His esports clients include BMW, the IMSA iRacing Pro Series and the Virtual Competition Organisation (VCO), which organizes the Digital Nürburgring Endurance Series races.
“It started a long time ago,”Cobb says. “I have been playing video games myself for a long time, and there was always one part of the game that you wanted to show your friends, so you took a screenshot of it.
“When BMW started to get more involved in esports racing last year, I began to deal with it more professionally.”
Compared to real-life photography, stepping into the virtual world allows experts like Cobb and Parravani to control and dictate weather conditions and car positions like never before, while also reaching new angles that would otherwise be completely impossible.
“I love to get as close to the car as possible when I am taking photos, because it gives the image a totally new dimension,” says Cobb.
“In the virtual world, you can stand on the other side of the crash barrier to take a photo. And, unlike in real motorsport, you can also switch quickly between locations.”
“Originally I thought the main advantage of being a real-world motorsports photographer would be that I know where the real-life spots are to take the photos,” Parravani adds.
“I could fly around Monza and land in exactly the same place I would shoot from in real life. I’d then try and get exactly the same shot with same setting so I could compare.
“This quickly became boring and it was more fun to do all the things you cant do in real life like tracking a car from 1 cm above the track during a race, or even riding with the driver.
“If you aren’t shooting a race specifically you can do incredible things that you cant do in a real-life photoshoot.
“For example, I shot some images for a team where I wanted the sun in a certain place at Zandvoort.
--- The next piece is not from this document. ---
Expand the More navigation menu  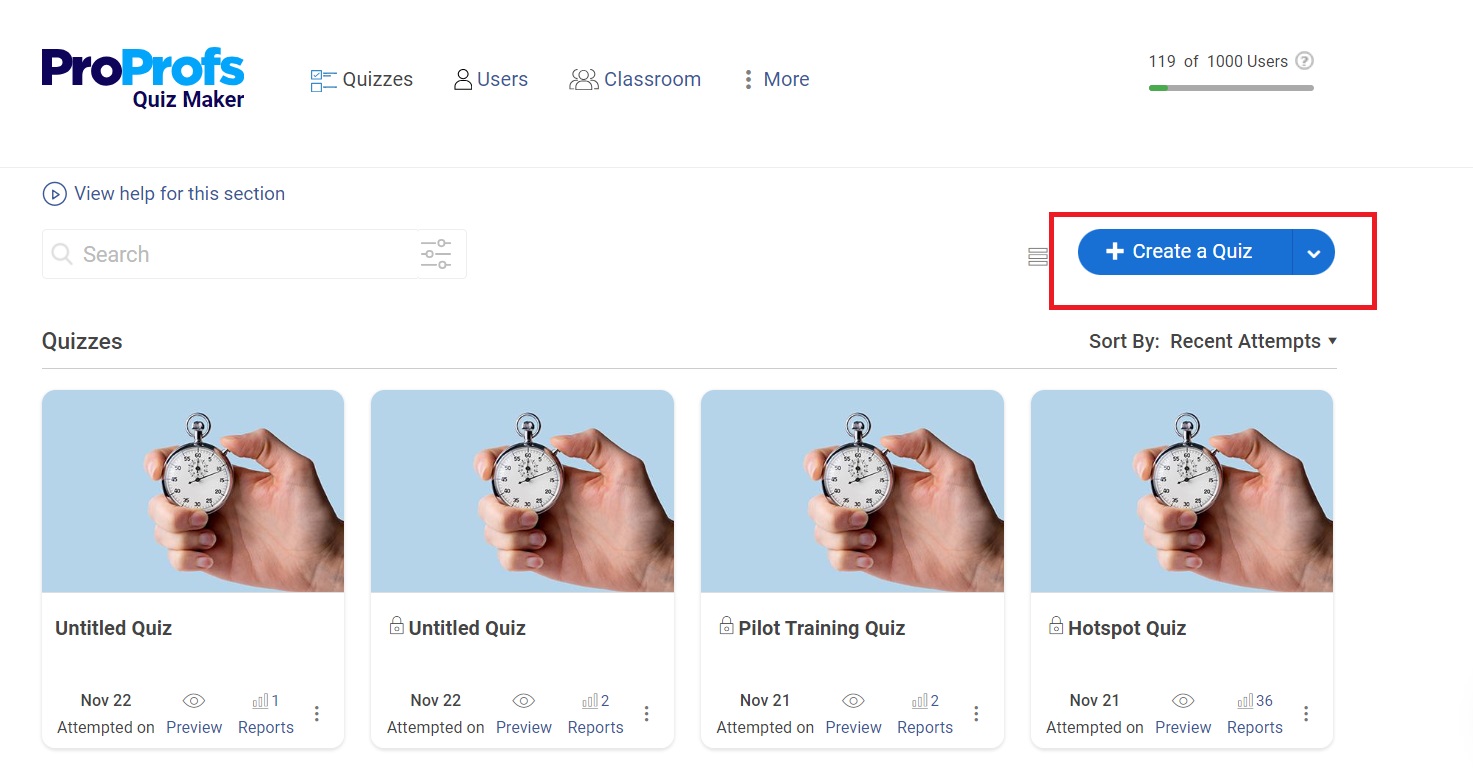776,79
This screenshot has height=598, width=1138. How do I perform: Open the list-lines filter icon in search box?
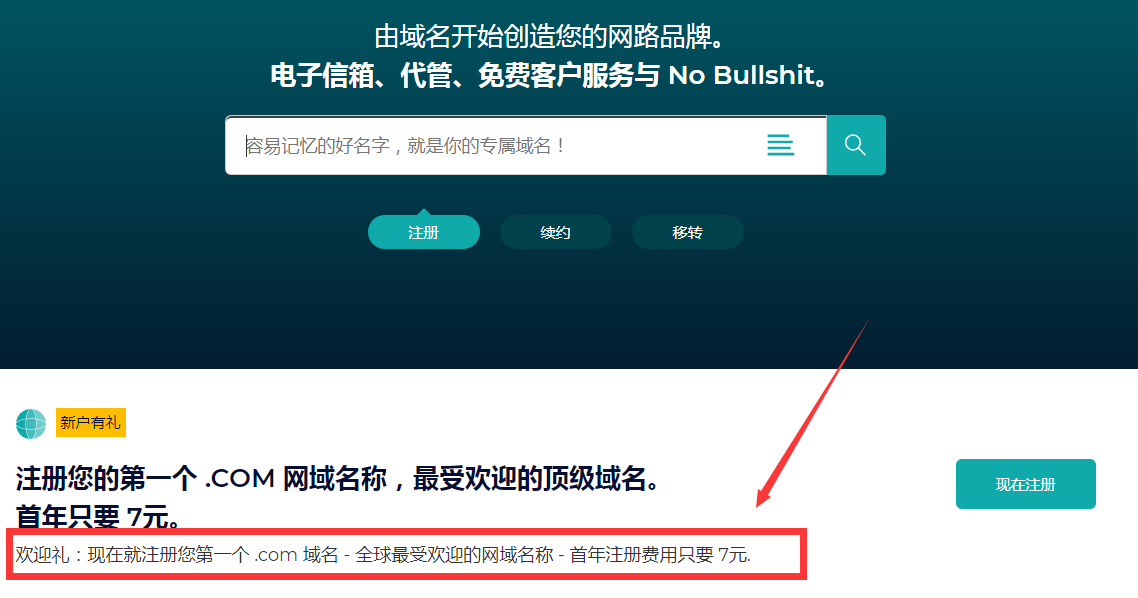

So I purchased the track in iRacing, looked on the weather app that I use in real life and found the exact date and time of the year that the sun would be in the right place.
“I entered all that data into iRacing et voila! Now I have the car in the right spot with the right weather and the right lighting.”
With the return to real racing edging closer and closer as lockdown restrictions are lifted, neither photographer knows how long the esports boom will continue, but both are fully behind the phenomenon for now.
“I think it is fantastic how popular this topic is now, and how awareness of it is growing all the time,” says Cobb.
Parravani sees esports as a way for his agency Xynamic to expand in the long-term, alongside ‘traditional’ real-life shoots.
“I’m going to be very interested to see what happens with esports after this and specifically whether manufacturers continue with it when real-world racing starts again,” he says.
“If they do then I’m going to stick with it, for sure. I was already looking for a way to diversify and expand the agency, and this has been a lot of fun.”